La realidad imperante es que nos encontramos ante un espejismo político. Un gobierno que no aprueba leyes es un gobierno que no gobierna. Se limita a resistir. La política en nuestro país se ha reducido a una aritmética agónica donde cada votación se negocia in extremis, a menudo en habitaciones oscuras y lejos del escrutinio público, entregando a cambio concesiones que socavan la igualdad entre los españoles. El fracaso en la regulación de la vivienda es solo la punta del iceberg de un ejecutivo que no solo ha perdido la brújula, sino también el timón.
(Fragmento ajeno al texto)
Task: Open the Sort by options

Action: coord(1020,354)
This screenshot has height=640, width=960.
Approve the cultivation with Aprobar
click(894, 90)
Hace escasos días, el presidente de Adif pronunciaba una frase ante la Comisión Parlamentaria que, aunque técnica en su origen, resume a la perfección el estado de nuestra democracia: “Los raíles se rompen con más frecuencia de lo que creemos”. Si aplicamos esta lógica a la política nacional, la conclusión que saco es demoledora: los raíles sobre los que circulan tanto nuestra convivencia como nuestra estabilidad económica están sufriendo una fatiga de materiales sin precedentes. Dicho con otras palabras: la estructura institucional de España está siendo sometida a una tensión constante por parte de un gobierno que prefiere tensar la cuerda hasta el límite antes que admitir su propia debilidad.
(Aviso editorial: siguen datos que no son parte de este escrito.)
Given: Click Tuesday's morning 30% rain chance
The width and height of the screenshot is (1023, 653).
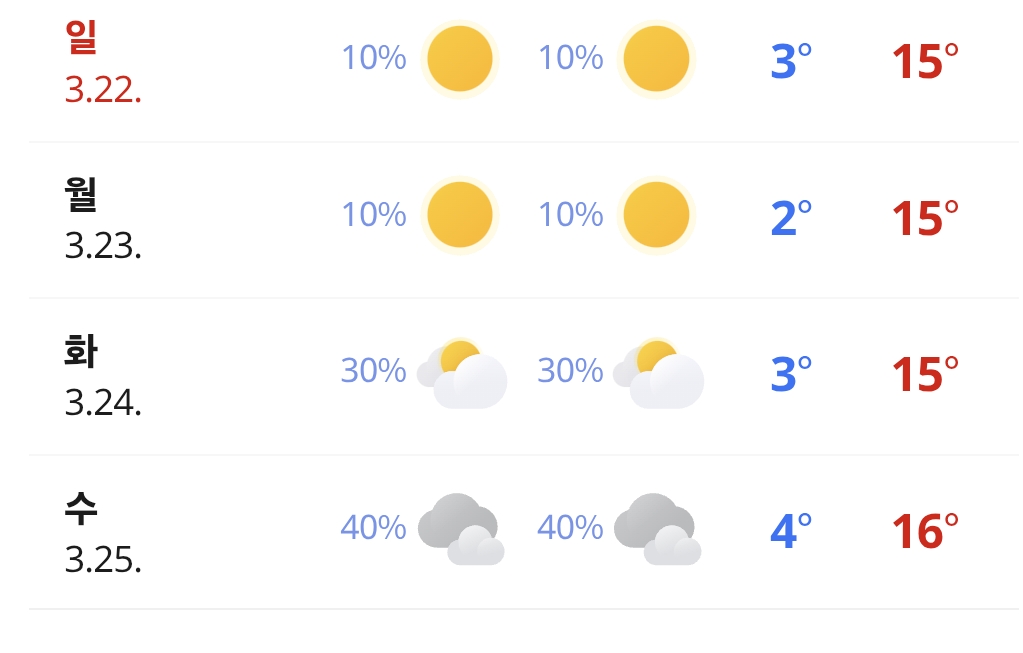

Cuando los cimientos de la seguridad ferroviaria se tambalean, el riesgo es el descarrilamiento físico. En cambio, cuando los cimientos de la seguridad jurídica se quiebran por la inestabilidad parlamentaria, el descarrilamiento es social y económico. La pregunta que todo ciudadano debe hacerse hoy en día es: ¿cuántas roturas más puede soportar el sistema antes de que el daño sea irreversible? El fracaso parlamentario no es un concepto abstracto que solo afecta a los políticos en sus despachos de Madrid, sino que tiene nombres y apellidos, además de rostros en cada barrio y en cada municipio de España.

El primer coste de la parálisis es la inseguridad en la vivienda: miles de familias inquilinas y pequeños propietarios se encuentran desde hoy en un limbo legal. La falta de una norma clara y estable no baja los precios, sino todo lo contrario: consigue generar miedo, retrae la oferta, disparando la incertidumbre… Sin duda, un Gobierno que se dice protector de los vulnerables ha terminado dejándolos en la intemperie como consecuencia de no saber gestionar sus propias alianzas.

El segundo coste tiene que ver con la fuga de inversiones: la economía odia el vacío y teme la inestabilidad. ¿Qué inversor va a apostar por un país donde las reglas del juego pueden cambiar de la noche a la mañana dependiendo de lo que un prófugo de la justicia decida en Bruselas? La parálisis legislativa se traduce a medio plazo en menos empleo, menos crecimiento y una pérdida de competitividad frente a nuestros vecinos europeos y también frente al resto del mundo.

Y el tercero y último es la deslegitimación de las instituciones: cuando el Congreso de los Diputados se percibe como un lugar donde no se solucionan los problemas, sino que se crean, la desafección política crece. Este desgobierno está alimentando el cinismo ciudadano, haciendo que la gente se desconecte de lo público al sentir que sus gobernantes se muestran más preocupados por los juegos de poder que por la cesta de la compra.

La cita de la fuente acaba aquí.